Graphs of Hecke operators

Abstract

Let $X$ be a curve over ${\mathbb{F}}_q$ with function field $F$. In this paper, we define a graph for each Hecke operator with fixed ramification. A priori, these graphs can be seen as a convenient language to organize formulas for the action of Hecke operators on automorphic forms. However, they will prove to be a powerful tool for explicit calculations and proofs of finite dimensionality results.

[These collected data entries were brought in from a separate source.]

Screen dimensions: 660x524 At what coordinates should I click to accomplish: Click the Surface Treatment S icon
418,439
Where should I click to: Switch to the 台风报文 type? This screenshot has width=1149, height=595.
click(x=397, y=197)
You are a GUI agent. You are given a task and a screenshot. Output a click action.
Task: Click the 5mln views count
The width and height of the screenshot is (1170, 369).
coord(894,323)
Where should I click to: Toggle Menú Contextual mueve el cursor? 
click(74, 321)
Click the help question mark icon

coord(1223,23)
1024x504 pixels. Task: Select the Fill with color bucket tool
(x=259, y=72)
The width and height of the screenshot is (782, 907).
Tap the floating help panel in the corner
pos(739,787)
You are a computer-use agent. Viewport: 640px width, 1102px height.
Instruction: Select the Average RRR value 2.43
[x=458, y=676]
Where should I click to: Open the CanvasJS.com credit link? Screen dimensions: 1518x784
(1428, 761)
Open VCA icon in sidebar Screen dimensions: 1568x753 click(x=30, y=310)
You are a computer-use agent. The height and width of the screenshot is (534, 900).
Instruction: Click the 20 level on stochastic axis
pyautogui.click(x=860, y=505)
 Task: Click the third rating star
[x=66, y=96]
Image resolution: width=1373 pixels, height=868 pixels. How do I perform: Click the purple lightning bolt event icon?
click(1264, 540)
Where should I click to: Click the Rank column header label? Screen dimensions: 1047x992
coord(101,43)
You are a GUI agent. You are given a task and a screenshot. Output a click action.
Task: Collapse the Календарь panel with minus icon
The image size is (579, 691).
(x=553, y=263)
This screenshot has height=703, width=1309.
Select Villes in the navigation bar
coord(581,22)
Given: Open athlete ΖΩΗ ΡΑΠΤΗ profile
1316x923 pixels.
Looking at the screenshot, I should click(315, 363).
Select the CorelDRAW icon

We develop a structure theory for certain graphs ${\mathcal{G}}_x$ of unramified Hecke operators, which is of a similar vein to Serre’s theory of quotients of Bruhat–Tits trees. To be precise, ${\mathcal{G}}_x$ is locally a quotient of a Bruhat–Tits tree and has finitely many components. An interpretation of ${\mathcal{G}}_x$ in terms of rank $2$ bundles on $X$ and methods from reduction theory show that ${\mathcal{G}}_x$ is the union of finitely many cusps, which are infinite subgraphs of a simple nature, and a nucleus, which is a finite subgraph that depends heavily on the arithmetic of $F$.

We describe how one recovers unramified automorphic forms as functions on the graphs ${\mathcal{G}}_x$. In the exemplary cases of the cuspidal and the toroidal condition, we show how a linear condition on functions on ${\mathcal{G}}_x$ leads to a finite dimensionality result. In particular, we reobtain the finite-dimensionality of the space of unramified cusp forms and the space of unramified toroidal automorphic forms.

In an appendix, we calculate a variety of examples of graphs over rational function fields.